Excerpt to read
============================================================

The Rev. Canon Dr. William J. Danaher, Jr.
Sunday, December 13, 2015: The Third Sunday in Lent
(This sermon has been transcribed from live video. Please click here to watch the video version.)
On Friday night, Claire and Thea and I were driving back from a birthday party she had went to in Troy, and I found myself in this moment that I often find myself in the holidays. I suddenly felt this deep need for a treat. So I tried to get everybody else interested in the treat because I didn’t want to be selfish, and so I said, “Would anybody like ice cream?” Thea said she was okay, didn’t need ice cream. Claire didn’t need ice cream, but I really wanted ice cream. Then they offered to stop by and get me some ice cream, but eating ice cream alone is a really sad thing to do and is indicative of some deep problems. So I began to race and I said, “Well, wait, we have whipping cream left over from Thanksgiving.” Claire said, “Yes,” and I said, “We have eggs, don’t we?” “Yes, we’ve got some eggs.” “We have some nutmeg and cinnamon,” and I thought to myself, I will make homemade eggnog.
So I had this vision in my mind of the eggnog my mother would make once upon a time when you whip up the egg whites and the egg yolks and you put it together and it’s fluffy and wonderful. So we get home and I pull out the whipping cream and I decide let’s just cut out the middleman, and I poured myself a big glass of whipping cream and drank it. For the moment, I was happy because during the holidays we find ourselves trying to capture an elusive balance between butter, fat, salt, and sugar and then refined flour. If you get that balance just right and can administer that drug with regularity, you too will feel at home and at peace and happy. Of course, happiness is more complex than that.

============================================================

Entries
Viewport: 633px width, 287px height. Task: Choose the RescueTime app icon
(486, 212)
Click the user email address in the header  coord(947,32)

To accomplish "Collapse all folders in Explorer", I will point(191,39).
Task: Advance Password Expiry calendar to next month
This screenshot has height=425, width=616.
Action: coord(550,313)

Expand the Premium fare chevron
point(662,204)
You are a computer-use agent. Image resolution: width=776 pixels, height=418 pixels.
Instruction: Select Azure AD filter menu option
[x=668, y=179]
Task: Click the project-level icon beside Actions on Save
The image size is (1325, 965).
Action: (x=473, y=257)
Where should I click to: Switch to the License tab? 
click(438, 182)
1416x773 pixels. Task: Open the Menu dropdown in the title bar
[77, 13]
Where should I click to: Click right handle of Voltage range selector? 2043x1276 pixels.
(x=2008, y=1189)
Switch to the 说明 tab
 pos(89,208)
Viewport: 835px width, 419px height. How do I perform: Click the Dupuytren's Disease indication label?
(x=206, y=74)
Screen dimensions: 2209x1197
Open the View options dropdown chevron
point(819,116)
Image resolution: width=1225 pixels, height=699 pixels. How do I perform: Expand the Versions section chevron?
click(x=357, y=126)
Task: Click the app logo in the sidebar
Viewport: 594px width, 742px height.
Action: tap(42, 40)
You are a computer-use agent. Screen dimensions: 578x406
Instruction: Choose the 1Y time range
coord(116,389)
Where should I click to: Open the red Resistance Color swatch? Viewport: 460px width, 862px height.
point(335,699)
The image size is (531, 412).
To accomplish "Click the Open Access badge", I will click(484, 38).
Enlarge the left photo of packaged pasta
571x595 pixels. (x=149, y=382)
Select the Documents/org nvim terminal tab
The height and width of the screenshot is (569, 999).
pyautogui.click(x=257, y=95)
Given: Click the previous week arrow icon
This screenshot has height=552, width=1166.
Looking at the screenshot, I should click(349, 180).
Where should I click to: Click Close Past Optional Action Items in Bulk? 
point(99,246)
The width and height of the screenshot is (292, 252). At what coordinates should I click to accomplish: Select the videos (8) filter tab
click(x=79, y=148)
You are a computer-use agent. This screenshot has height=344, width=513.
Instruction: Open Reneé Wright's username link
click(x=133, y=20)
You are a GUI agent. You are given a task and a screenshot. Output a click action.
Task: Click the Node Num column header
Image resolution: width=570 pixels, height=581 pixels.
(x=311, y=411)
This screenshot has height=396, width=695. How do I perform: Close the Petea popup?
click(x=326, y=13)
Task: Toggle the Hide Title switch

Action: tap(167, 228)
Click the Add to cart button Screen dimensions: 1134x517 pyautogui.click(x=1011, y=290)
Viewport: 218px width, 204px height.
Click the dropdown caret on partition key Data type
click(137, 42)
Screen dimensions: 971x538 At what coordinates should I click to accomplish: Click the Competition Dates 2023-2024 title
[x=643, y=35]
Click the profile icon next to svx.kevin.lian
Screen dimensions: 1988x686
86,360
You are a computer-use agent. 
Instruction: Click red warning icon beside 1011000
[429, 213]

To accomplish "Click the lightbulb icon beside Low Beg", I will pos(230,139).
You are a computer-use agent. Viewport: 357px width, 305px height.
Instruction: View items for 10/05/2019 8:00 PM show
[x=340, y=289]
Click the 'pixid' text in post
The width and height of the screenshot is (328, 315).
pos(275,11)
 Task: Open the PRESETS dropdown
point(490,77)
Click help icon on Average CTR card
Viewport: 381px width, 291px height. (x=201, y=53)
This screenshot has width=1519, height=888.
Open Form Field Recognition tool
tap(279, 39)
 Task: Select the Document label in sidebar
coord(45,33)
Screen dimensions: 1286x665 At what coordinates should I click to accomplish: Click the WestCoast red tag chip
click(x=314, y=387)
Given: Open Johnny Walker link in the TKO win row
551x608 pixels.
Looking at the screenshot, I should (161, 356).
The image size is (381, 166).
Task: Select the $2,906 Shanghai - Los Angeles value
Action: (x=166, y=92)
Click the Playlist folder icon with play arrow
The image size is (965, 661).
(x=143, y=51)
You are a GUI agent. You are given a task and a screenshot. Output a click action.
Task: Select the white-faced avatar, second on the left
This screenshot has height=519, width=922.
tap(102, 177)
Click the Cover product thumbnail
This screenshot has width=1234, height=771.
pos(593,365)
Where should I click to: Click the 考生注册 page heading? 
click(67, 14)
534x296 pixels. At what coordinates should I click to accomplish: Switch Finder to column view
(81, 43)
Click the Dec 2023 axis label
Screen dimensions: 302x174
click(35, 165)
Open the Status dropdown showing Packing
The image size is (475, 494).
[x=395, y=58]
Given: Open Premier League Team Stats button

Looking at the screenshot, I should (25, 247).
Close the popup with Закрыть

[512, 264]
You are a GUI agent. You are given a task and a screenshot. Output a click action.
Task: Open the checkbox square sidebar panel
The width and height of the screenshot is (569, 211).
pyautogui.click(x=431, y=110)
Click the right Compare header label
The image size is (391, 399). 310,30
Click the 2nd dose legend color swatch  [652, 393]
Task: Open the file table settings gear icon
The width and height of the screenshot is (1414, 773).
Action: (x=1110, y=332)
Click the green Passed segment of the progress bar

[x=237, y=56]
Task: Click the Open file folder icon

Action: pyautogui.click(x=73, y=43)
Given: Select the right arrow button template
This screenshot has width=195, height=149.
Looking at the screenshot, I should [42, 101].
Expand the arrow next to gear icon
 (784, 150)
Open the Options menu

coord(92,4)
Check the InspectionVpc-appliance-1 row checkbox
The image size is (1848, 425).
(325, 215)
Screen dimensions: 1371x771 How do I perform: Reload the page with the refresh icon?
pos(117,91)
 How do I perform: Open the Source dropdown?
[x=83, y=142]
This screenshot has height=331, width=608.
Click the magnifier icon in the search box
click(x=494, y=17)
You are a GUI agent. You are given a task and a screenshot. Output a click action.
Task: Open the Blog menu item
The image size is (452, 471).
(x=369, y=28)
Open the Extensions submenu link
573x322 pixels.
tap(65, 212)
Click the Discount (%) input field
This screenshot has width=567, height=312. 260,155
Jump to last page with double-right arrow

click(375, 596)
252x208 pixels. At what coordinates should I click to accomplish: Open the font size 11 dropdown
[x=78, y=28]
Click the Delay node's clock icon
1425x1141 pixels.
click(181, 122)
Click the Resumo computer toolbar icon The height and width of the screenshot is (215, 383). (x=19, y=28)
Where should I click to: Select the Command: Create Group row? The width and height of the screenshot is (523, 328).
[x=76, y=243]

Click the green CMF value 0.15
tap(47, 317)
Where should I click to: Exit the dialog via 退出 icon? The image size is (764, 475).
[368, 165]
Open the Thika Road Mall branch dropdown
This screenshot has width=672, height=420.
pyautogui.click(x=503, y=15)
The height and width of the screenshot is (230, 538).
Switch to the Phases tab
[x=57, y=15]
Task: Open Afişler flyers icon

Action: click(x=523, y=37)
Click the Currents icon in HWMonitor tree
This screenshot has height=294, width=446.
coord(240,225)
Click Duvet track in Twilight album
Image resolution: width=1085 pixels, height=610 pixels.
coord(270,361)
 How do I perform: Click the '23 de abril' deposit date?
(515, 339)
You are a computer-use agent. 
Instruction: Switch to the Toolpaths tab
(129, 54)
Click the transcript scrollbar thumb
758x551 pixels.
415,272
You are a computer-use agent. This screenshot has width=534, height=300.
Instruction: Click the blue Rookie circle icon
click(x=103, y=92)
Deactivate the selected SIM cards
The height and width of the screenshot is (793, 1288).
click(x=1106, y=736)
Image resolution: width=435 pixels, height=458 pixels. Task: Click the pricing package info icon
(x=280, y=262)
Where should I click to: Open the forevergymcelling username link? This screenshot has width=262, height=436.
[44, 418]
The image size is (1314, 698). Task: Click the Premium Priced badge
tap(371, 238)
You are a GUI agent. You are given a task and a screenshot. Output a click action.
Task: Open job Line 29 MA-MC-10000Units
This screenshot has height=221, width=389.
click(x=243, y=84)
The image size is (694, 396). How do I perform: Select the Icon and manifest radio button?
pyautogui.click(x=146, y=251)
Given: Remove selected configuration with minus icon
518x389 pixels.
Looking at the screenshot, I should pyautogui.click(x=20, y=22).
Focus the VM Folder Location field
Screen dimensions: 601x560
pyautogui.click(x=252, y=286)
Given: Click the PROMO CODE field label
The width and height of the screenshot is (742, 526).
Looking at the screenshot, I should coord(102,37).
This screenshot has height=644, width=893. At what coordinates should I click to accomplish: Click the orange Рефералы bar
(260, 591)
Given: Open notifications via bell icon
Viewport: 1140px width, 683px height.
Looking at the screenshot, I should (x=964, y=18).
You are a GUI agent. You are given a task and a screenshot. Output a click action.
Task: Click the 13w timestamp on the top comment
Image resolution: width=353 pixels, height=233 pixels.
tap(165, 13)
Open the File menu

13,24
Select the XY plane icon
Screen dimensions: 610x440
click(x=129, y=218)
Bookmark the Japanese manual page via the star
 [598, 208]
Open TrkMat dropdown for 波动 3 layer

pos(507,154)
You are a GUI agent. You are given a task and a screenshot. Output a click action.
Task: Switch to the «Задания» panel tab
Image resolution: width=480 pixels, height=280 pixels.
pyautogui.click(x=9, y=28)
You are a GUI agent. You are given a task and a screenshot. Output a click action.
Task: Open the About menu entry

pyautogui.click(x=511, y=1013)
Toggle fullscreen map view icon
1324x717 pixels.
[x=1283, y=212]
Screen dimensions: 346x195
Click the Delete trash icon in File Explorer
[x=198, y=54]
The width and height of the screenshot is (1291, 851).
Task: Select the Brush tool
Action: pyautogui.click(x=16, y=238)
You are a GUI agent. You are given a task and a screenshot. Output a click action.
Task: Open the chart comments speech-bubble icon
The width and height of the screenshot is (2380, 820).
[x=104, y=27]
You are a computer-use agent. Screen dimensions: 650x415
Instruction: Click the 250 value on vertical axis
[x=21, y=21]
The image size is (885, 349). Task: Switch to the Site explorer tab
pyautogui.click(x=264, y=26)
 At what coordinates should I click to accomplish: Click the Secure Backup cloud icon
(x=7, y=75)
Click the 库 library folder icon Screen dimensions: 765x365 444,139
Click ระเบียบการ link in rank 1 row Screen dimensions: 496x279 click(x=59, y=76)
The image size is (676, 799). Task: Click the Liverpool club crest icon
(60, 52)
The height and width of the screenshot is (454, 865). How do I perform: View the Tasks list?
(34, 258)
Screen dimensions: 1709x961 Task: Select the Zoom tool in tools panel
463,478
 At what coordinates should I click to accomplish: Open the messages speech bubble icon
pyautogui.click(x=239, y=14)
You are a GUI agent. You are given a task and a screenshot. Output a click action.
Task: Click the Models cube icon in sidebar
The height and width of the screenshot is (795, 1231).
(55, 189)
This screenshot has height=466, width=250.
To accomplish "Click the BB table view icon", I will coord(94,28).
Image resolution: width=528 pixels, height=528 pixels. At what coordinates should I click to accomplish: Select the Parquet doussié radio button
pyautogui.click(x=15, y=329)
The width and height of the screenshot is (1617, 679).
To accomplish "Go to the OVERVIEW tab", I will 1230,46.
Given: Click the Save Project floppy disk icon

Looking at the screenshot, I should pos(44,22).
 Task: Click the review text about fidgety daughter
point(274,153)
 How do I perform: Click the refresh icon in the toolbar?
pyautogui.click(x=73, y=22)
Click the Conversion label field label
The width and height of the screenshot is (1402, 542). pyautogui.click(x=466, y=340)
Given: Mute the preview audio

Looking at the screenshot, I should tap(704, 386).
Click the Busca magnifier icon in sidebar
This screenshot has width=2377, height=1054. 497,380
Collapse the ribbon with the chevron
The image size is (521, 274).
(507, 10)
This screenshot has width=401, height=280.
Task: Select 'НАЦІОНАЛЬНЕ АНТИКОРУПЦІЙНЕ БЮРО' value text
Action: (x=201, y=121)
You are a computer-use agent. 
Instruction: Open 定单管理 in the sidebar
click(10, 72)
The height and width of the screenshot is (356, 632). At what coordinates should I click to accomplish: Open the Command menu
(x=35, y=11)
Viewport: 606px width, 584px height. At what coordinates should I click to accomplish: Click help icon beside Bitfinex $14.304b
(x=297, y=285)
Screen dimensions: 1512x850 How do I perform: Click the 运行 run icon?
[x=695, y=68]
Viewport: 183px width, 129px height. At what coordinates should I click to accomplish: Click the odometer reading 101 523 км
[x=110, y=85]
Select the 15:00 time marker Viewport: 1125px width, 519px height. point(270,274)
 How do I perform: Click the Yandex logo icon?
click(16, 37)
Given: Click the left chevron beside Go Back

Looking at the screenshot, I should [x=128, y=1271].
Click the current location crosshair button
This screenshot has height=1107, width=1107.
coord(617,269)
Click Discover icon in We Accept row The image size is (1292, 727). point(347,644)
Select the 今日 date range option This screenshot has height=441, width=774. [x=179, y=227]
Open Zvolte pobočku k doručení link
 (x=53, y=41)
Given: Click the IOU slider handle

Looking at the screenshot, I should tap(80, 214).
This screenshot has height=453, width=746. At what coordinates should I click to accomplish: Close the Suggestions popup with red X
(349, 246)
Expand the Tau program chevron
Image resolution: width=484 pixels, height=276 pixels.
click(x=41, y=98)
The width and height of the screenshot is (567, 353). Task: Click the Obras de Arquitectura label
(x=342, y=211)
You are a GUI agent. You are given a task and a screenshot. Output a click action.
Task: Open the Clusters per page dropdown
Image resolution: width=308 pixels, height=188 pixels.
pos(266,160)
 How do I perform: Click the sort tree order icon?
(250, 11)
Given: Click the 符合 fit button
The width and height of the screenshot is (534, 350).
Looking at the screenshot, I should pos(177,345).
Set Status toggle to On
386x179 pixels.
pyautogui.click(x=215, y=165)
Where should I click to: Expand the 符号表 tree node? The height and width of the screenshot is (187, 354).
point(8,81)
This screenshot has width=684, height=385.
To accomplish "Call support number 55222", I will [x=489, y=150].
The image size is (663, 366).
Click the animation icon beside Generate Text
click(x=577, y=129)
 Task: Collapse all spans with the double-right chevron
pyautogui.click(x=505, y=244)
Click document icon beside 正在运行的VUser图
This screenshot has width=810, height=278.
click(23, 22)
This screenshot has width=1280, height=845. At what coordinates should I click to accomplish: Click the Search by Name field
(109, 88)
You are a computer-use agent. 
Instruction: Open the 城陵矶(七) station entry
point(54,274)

============================================================

Task instructions
#1 In the sermon, what did the speaker have left over from Thanksgiving?
#2 Rewrite the stretch of the sermon from "On Friday night, Claire" through "make homemade eggnog.", changing "nutmeg" to "cloves".
#3 Pick up the holiday eggnog sermon where it leaves off and keep it going.

Set of answers
#1 Whipping cream.

#2
On Friday night, Claire and Thea and I were driving back from a birthday party she had went to in Troy, and I found myself in this moment that I often find myself in the holidays. I suddenly felt this deep need for a treat. So I tried to get everybody else interested in the treat because I didn’t want to be selfish, and so I said, “Would anybody like ice cream?” Thea said she was okay, didn’t need ice cream. Claire didn’t need ice cream, but I really wanted ice cream. Then they offered to stop by and get me some ice cream, but eating ice cream alone is a really sad thing to do and is indicative of some deep problems. So I began to race and I said, “Well, wait, we have whipping cream left over from Thanksgiving.” Claire said, “Yes,” and I said, “We have eggs, don’t we?” “Yes, we’ve got some eggs.” “We have some cloves and cinnamon,” and I thought to myself, I will make homemade eggnog.

#3
Martha Nussbaum, a philosopher, made her name on a book called The Fragility of Happiness. It was a time in which she went back and looked at how ancient philosophers in the west talked about happiness. They all agreed much as probably you and I do today that happiness is this Pareto optimum, this meeting between being of sound body and mind, of having a wonderful career or occupation, of having a family that was intact, of finding someone who loved you. And all the philosophers agreed that happiness was wonderful but it was the creature of fortune. Happiness was inherently fragile because at one time or another in our lives, things break apart that wonderful vector of all those things that have to combine perfectly to make us happy. There are lots of people who have lots of money, but they would trade it all for one more day in a sound body, Aristotle wrote. So money cannot make you finally happy if you have no sound body to enjoy it.
Today we celebrate Gaudete Sunday. Gaudete, Latin for “rejoice”. It’s meant to be a Sunday in which we are reminded about joy, and from the beginning that Sunday has been marked in our calendar by having a salmon colored or maybe pink colored candle. That was devised so that the feasting of Christmas would be back-ended into one moment during the fasting of advent, so that there would be a moment of relaxation from all the fasting and people could relax their fast, have their feast, and say to each other, “Rejoice!”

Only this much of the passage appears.